Ricorrono e si rincorrono termini nelle poesie di Alessandra: sostantivi
che riportano parti del corpo (mani e dita, fra tutti), aggettivi e
sostantivi che ci restituiscono la sensazione di freddo, direttamente
o indirettamente (sasso, marmo, freddo, gelo, neve), frequenti riferimenti
all'aria o al vento, al cibo.
Poesia del corpo, poesia di pancia. Poesia d'amore. E qui, è
necessario fissare uno spartiacque, che in questo genere di poesia individuo
nel lessico, sostenuto dal linguaggio. Il distinguo è d'obbligo
perché le poesie di Tè verde non sono post-stilnoviste,
termine che io impiego in tono "diminutivo", intendendo quei
testi pieni di termini banali, retorici, il cui senso è quasi
sempre la contemplazione dell'amato/a: poesia d'amore bassa e orizzontale.
No. L'amore di cui parla Piccoli (difficile, pensoso, dolente, eccetto
l'amore bello e viscerale per i figli) è sostenuto da un lessico
di notevole rilevanza, mai banale, estremamente creativo e proposto
in un linguaggio che a volte pare azzardato, inattinente, come detto
più sopra, ma per questo affascinante e penetrante, spiazzante
e coinvolgente, che la rende immediatamente riconoscibile. I vocaboli
quasi mai sono "difficili"; l'autrice ci insegna che la poesia
passa, ci filtra, se le parole sono quotidiane, di facile assimilazione:
è il loro gioco, è saperle sapientemente avvicinare (questo
è talento) la differenza che fa di una poesia un opera d'arte
e non una lista della spesa.
La prima volta che la lessi, anni fa, restai molto colpita dall'introduzione,
un po' spregiudicata, del cibo, come parte del suo lessico. Se ne trova
traccia anche in questa raccolta. Non si dimentichi che si parla di
poesia d'amore: amore e cibo si sostengono a vicenda, come elementi
nutritivi imprescindibili, in un interscambio originale e molto azzeccato.

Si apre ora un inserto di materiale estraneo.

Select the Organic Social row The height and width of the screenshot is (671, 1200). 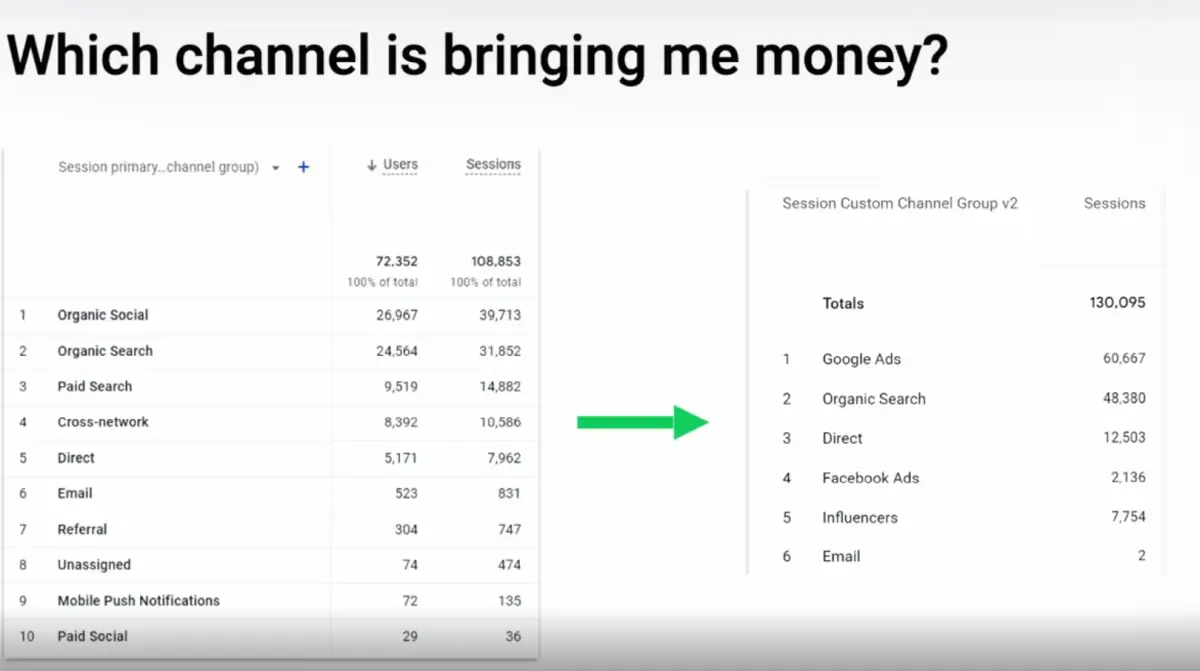click(103, 315)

Poesia alta e assolutamente verticale, che passa attraverso, che scosta
la pelle, a volte brutalmente, e finisce in circolo, cibando il lettore.
A chi servono poesie di questo tema e tenore? In un momento culturale
in cui parlare di sé (e non uso il termine autobiografismo per
pietas cristiana nei confronti di chi aborre IO in poesia) sembra un
autoreferenzialismo pedante e inutile, ha senso parlare dei propri mali?
E' egocentrico ed egoista non parlare di ciò che pure si vede,
nel mondo?
Sorrido sempre un po' quando leggo critiche che smontano le poesie d'amore.
Il nostro mondo non è un mondo di soli vegetali, è un
mondo di persone. Tra loro, molti fortunati hanno vissuto o vivono l'amore,
tra alti e bassi, felicità e suicidi dell'anima. Quanti vivono
le stesse pene, gli stessi smottamenti interiori! Quanti, quindi, si
possono identificare nelle parole di Alessandra, quanti, leggendola,
si leggeranno? Già due non sono più IO, ma noi, e l'universalità
non è un magma di tanti Noi?
Si scrive di ciò che viene a galla, soprattutto nel caso della
nostra autrice che, quasi come una scrittura automatica, rilascia angeli
e demoni del suo inconscio in mezzo alle parole, per loro mezzo.